The choices a donor has are as follows:
I don’t have a preference. All decisions are best left up to the intended parents (preferred)
I DO have a preference (check all that apply)
I am OK with the recipients donating them to a known or anonymous family for reproductive purposes (you can request that you be notified if this happens)
I would prefer the embryos not be donated for reproductive purpose
I am OK with the recipients thawing (destroying) the embryos
I am OK with the recipients donating them for scientific research
Why do women choose donate their eggs?
We understand that a woman's motivation to donate is partially financial. However, this should not be a donor's sole motivation to donate her eggs. Intended parents often times pour a mixture of emotions and finances into an egg donation cycle. There are real people on the other end of this equation and we ask donors to put themselves in their shoes. AAG will only work with women who also exude compassion and work within the premise of empathy for the couple they are helping. Our experience has taught us that kindheartedness is truly the key ingredient to success.

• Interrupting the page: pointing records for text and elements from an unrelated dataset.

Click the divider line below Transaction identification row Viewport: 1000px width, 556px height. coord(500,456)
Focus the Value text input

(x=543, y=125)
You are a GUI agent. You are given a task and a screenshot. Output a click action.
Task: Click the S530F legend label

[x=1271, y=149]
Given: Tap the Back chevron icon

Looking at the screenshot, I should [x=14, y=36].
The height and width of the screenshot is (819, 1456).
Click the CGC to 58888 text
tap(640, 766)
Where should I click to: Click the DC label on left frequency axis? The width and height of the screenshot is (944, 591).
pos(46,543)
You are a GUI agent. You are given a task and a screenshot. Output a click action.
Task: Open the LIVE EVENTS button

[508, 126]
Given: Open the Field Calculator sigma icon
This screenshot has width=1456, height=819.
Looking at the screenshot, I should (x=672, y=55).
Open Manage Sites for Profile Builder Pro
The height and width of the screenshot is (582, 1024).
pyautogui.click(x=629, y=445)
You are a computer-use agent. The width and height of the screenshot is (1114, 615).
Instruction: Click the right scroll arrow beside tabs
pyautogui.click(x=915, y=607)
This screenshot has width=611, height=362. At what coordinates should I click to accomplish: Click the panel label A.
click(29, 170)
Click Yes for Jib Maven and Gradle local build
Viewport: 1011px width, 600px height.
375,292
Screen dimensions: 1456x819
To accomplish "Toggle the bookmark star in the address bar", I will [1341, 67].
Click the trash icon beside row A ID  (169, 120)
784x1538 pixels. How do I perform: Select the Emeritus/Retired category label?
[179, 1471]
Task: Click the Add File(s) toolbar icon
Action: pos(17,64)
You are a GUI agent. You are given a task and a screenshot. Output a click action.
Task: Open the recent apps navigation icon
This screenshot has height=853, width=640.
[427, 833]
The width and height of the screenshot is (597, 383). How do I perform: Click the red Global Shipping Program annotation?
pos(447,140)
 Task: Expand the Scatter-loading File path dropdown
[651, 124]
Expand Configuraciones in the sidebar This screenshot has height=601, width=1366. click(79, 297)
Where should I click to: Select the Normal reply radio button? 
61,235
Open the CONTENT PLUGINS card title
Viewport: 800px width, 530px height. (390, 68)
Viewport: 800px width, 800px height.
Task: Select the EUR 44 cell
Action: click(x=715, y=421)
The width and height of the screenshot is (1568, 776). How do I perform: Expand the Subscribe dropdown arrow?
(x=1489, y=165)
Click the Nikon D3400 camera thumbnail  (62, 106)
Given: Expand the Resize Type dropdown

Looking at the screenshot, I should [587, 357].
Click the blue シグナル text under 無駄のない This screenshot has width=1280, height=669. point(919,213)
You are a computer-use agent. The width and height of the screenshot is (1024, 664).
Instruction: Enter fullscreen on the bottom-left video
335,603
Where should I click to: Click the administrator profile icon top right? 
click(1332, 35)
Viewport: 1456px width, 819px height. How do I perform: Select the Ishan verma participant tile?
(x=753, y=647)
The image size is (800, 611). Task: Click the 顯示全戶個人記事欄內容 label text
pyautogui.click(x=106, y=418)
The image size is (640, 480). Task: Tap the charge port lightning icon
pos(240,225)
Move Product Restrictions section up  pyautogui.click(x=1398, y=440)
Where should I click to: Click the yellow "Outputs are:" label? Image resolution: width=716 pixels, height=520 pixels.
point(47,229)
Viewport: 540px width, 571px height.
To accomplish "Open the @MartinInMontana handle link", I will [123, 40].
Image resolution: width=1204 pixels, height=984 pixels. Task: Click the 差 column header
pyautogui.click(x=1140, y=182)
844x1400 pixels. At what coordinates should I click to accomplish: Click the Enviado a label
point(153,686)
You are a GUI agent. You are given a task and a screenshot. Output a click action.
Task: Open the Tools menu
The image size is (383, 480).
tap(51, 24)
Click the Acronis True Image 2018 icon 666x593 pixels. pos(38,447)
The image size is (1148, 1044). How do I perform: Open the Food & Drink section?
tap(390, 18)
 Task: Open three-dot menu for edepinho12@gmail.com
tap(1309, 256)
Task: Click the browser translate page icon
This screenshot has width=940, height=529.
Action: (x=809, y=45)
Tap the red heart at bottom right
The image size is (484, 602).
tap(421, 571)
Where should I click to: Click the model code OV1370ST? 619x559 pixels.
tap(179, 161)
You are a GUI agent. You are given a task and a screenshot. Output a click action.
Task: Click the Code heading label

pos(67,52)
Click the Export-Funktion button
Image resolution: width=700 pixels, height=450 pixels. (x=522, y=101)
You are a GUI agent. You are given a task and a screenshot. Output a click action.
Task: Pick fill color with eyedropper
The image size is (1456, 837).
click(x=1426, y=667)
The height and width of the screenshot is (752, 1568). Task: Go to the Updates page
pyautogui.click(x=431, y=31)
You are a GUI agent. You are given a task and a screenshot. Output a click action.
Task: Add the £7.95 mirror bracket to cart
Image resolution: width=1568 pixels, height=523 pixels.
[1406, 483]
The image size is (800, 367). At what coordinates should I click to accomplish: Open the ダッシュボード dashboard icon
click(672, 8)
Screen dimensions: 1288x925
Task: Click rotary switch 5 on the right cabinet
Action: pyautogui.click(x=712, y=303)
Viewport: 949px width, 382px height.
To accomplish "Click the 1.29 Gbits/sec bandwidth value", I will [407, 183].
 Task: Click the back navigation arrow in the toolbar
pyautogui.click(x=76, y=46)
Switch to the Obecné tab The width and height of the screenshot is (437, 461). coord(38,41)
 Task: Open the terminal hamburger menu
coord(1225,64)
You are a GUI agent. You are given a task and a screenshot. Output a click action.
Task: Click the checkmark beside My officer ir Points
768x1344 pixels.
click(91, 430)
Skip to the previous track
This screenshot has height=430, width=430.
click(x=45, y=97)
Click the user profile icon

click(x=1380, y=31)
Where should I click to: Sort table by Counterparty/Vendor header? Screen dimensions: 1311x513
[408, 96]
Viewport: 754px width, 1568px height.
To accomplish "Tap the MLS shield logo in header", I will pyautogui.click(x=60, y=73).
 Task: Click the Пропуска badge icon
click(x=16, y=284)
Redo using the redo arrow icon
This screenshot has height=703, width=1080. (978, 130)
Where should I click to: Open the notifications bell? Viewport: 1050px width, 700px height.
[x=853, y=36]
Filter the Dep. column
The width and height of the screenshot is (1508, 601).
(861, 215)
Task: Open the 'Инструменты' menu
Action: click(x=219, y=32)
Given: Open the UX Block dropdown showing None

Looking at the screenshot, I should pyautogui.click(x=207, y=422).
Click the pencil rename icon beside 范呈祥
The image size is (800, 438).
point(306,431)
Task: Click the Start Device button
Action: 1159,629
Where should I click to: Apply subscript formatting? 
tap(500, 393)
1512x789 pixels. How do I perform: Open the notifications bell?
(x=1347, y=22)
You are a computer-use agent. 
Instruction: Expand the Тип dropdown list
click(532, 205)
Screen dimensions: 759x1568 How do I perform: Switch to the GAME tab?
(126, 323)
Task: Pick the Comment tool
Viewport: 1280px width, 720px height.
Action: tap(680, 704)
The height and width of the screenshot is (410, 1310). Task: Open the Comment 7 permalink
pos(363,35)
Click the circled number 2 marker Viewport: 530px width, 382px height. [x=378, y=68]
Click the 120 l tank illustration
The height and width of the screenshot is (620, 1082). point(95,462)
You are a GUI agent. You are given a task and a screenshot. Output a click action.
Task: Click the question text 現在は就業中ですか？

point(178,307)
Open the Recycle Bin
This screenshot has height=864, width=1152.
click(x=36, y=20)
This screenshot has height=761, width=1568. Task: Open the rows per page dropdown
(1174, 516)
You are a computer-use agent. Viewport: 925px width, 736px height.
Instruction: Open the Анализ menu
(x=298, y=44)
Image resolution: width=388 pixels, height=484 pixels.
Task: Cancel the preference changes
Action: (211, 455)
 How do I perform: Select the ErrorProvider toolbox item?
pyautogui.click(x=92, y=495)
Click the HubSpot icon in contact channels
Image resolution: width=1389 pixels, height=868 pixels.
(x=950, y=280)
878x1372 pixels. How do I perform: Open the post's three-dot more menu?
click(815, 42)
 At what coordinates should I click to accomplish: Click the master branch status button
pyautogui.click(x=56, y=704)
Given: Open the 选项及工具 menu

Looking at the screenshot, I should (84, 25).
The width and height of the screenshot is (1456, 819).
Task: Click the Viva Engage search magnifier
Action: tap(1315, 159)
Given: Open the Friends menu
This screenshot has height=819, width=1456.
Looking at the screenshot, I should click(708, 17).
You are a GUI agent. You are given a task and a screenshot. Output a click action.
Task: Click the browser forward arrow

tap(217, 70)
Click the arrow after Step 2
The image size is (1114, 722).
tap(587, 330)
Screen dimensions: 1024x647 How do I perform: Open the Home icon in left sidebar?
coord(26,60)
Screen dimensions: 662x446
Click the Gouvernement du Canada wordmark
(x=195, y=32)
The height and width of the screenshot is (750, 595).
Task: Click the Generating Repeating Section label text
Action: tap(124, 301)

What are some of the benefits of becoming an egg donor?
Earning extra income while still going to school or work
All-expense paid trips for yourself and a companion if asked (and willing) to travel out of state
Knowing you’ve helped a fellow human being achieve their dreams of having a baby
In order to be considered for participation in our program a user must first complete the application form. We are the sole owners of the information collected on this site. We only collect information that you voluntarily give us in your preliminary screening and in the In Depth Donor Application once you are approved to participate in our donor program. We will not sell or rent this information to anyone, however, if chosen for participation in an egg donor cycle your non identifying information will be shared with prospective parents. In addition, your identifying information may be shared with professionals of the legal, psychological, and medical field whose services are necessary to coordinate the egg donation cycle. You have the right at any time to see what data we have about you, if any, change or correct any data we have about you, request that we delete any data we have about you, or express any concern you have about our use of your data.
We take precautions to protect your information. When you submit sensitive information via the website, your information is protected both online and offline.